El martes, una Corte en La Haya determinó que no se podía atribuir a las Naciones Unidas ni al Gobierno holandés la responsabilidad por la caída del enclave bosnio de Srebrenica. El caso había sido elevado por un grupo conocido como las Madres de Srebrenica, que alega que tanto Holanda como la ONU fracasaron en proteger a los civiles durante la guerra bosnia, a mediados de los noventa.
Holanda celebra la resolución serbia
Holanda y la Unión Europea han celebrado la condena serbia de la matanza en Srebrenica. Holanda calificó la resolución del Legislativo serbio como “un paso positivo”. La Unión Europea afirma que la resolución es de gran importancia para Serbia y toda la región.

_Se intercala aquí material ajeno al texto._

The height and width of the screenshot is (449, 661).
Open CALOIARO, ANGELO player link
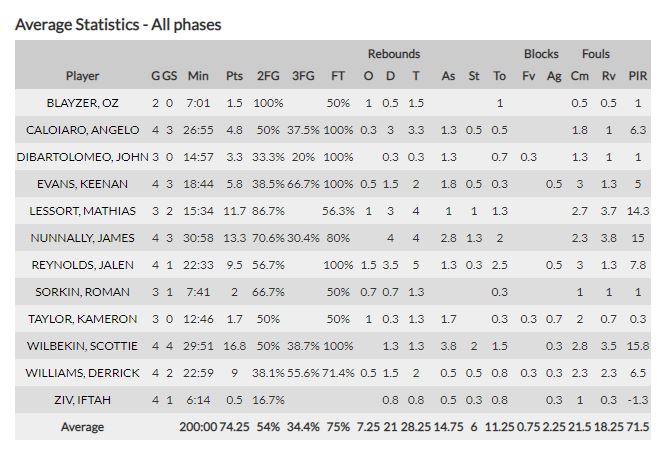click(x=82, y=130)
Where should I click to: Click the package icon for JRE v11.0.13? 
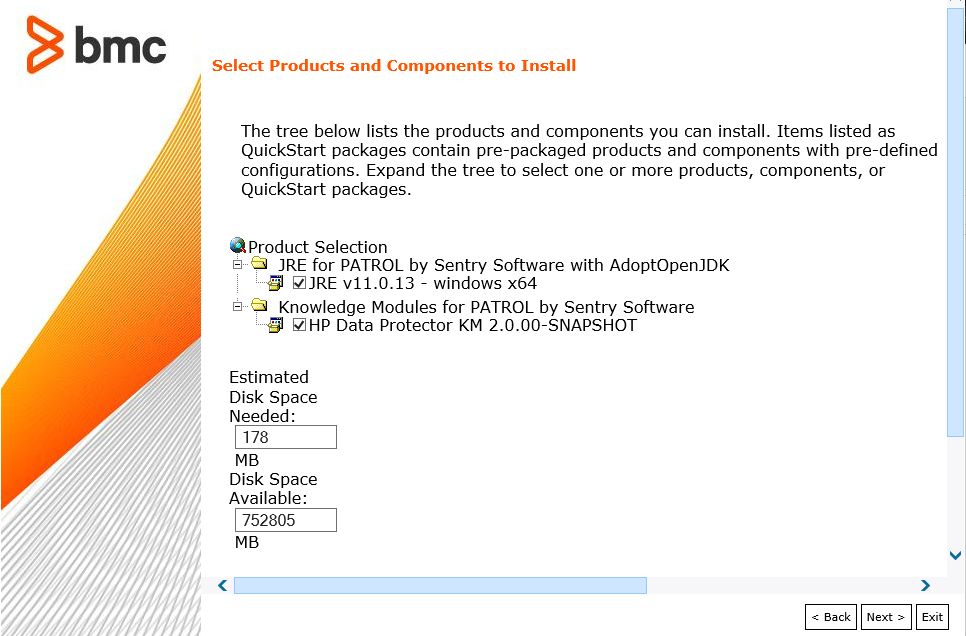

Por el contrario, los familiares de las víctimas de Srebrenica criticaron la condena y las disculpas serbias. Una asociación de mujeres de Srebrenica se manifestó indignada porque el Parlamento serbio no define la matanza como ‘genocidio’.
En 1995, ocho mil musulmanes fueron asesinados por tropas serbo-bosnias en el enclave en Bosnia Herzegovina. Los cascos azules holandeses no pudieron hacer nada para evitar la masacre.